The play opens with acclaimed Australian bush poet Daniel Gartrell (John Wood) sitting in an armchair, 'thinking oblique thoughts' when Craig Castevich (Sam Johnson) stops by. The house is dark, temporarily cut off from power, and Castevich trips over a vase. Gartrell's fiery temper is revealed in this early stage of the play, when he scolds Castevich for tripping over the vase his ex wife gave to him. Daniel Gartrell reveals his nudity too - just as the power is restored. His nudity was not what Castevich - or the audience - expected.
Castevich is a recently graduated actor, his most successful work to date has been playing a naked terrorist and a squash player (he became really good at squash) in a short films. Gartrell's life story is being made into a feature film, and Castevich is spending two weeks with Gartrell to learn about him in preparation for playing him as a young man. He is fresh and extremely enthusiastic and forward in researching Gartrell, as he believes this feature film may be his big break.
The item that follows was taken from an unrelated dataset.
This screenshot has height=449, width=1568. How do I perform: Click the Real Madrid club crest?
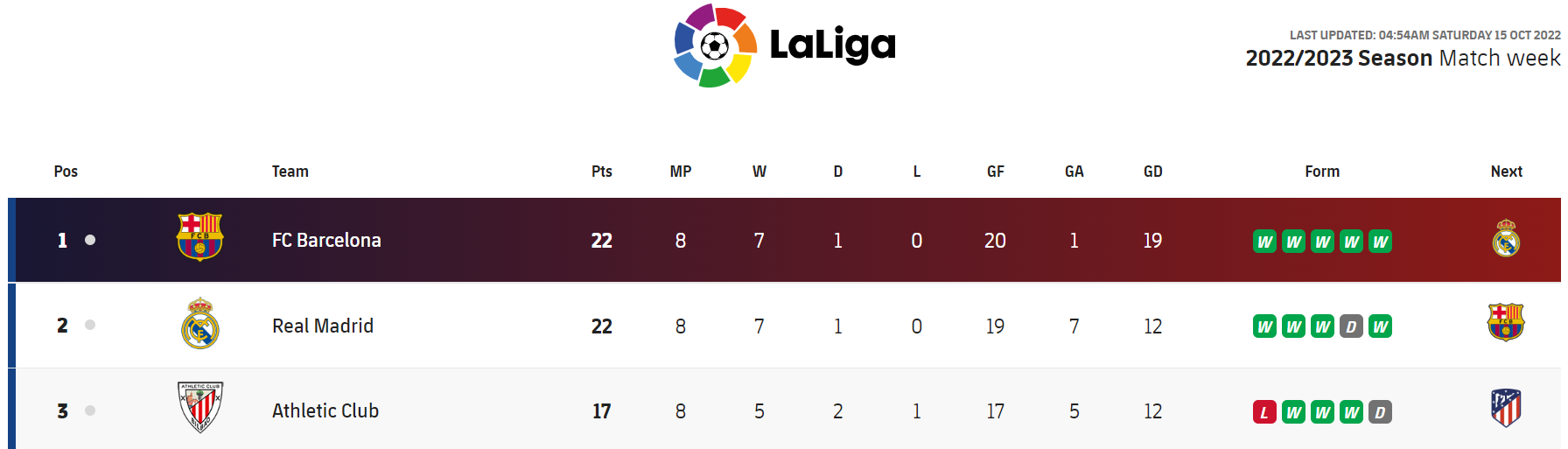[200, 324]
He soon realises Gartrell's history will not be easy to learn as Gartrell is a very private and isolated man, often leading Castevich astray. Perhaps the fact that Gartrell is still alive makes it harder still for Castevich to become his character. Sarah Gartrell (Marcella Russo), Daniel Gartrell's daughter, stops by with some groceries and she reveals some truths about her father. Sarah is also isolated, perhaps a symptom of being the sole carer of her father. She just wants someone other than her father to love her.
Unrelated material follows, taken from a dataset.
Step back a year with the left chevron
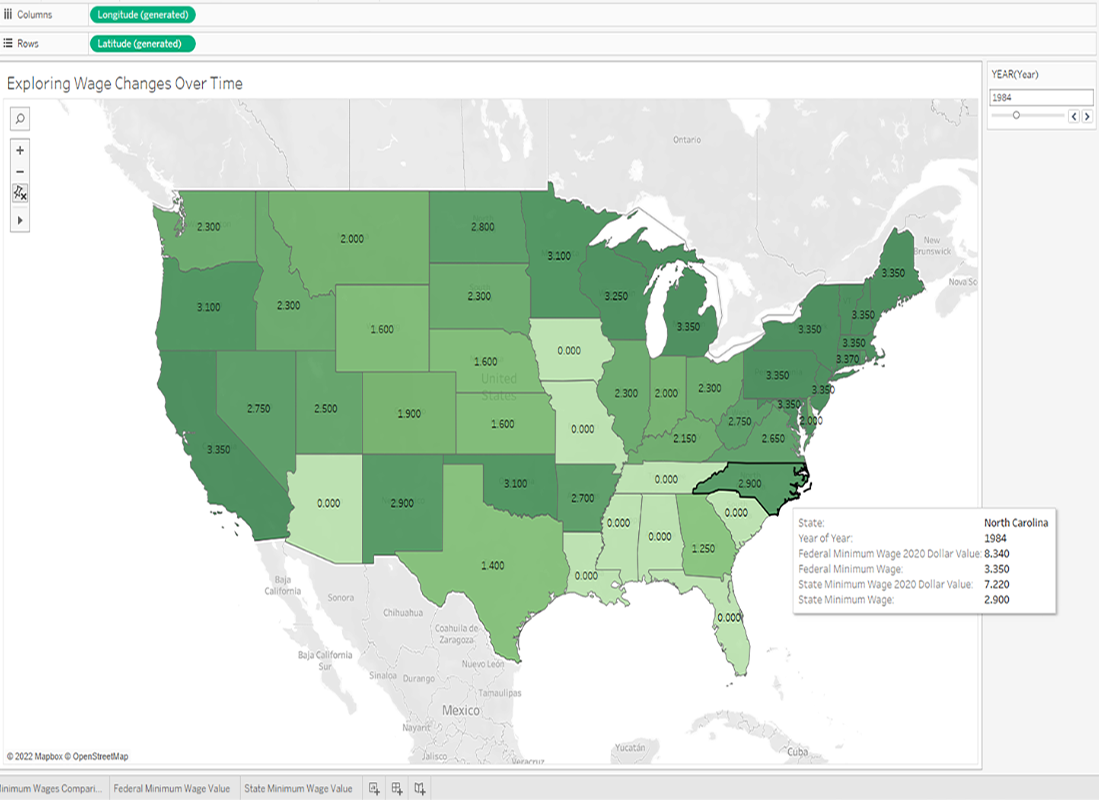Viewport: 1099px width, 800px height. (1074, 116)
As Gartrell and Castevich spend more time together, it becomes apparent they both share common demons. The idea of it being easier to become a character being than living with the reality of your own life is also raised. And perhaps when an actor becomes a character, their own life is burdened with the character's flaws. Issues of mental illness loneliness and isolation, Indigenous Australia, and the generation gap are also explored in depth. The play also showed the effects on a writer when their craft slowly becomes obsolete.
The Haunting of Daniel Gartrell is a convincing performance, both funny and confronting in parts. It is very Australian. The set is amazing - a construction of old doors and drawers, and old couches. Gum trees are scattered around the sides, and these are haunting lit. And Marcella Russo wore a stunning dress.
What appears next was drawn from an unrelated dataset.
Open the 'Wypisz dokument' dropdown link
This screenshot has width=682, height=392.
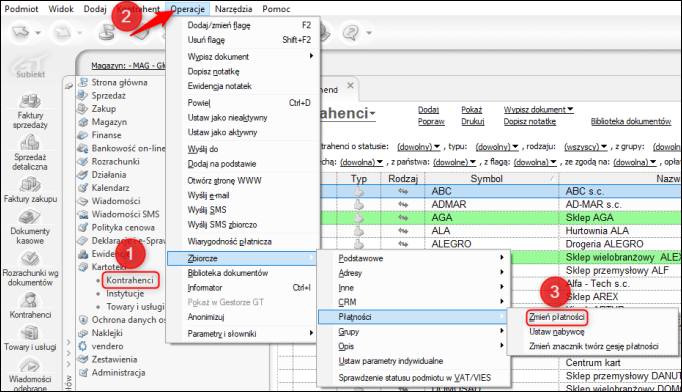pos(538,110)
I felt immersed in the play. It was so different compared to TV and film - really intimate. I have been a fan of Sam Johnson since The Secret Life of Us, and John Wood is a legend of Australian TV, so it was great to see them on stage. Sam not only acts in the play but is a co-founder of Straightjacket Productions.
The Haunting of Daniel Gartrell is playing at 45 Downstairs until 7 June.
You can view some hilarious videos from Straightjacket Productions on YouTube.
On a side note - Sam Johnson is so lovely, taking the time to talk to me after the play. I gave him a card and the CD featuring the video of the Rush premiere. He asked me about my work on Channel 31 and what disability I have, which we spoke at some length for. He also asked me for a hug and what my full name is. Nicest. Actor. Ever.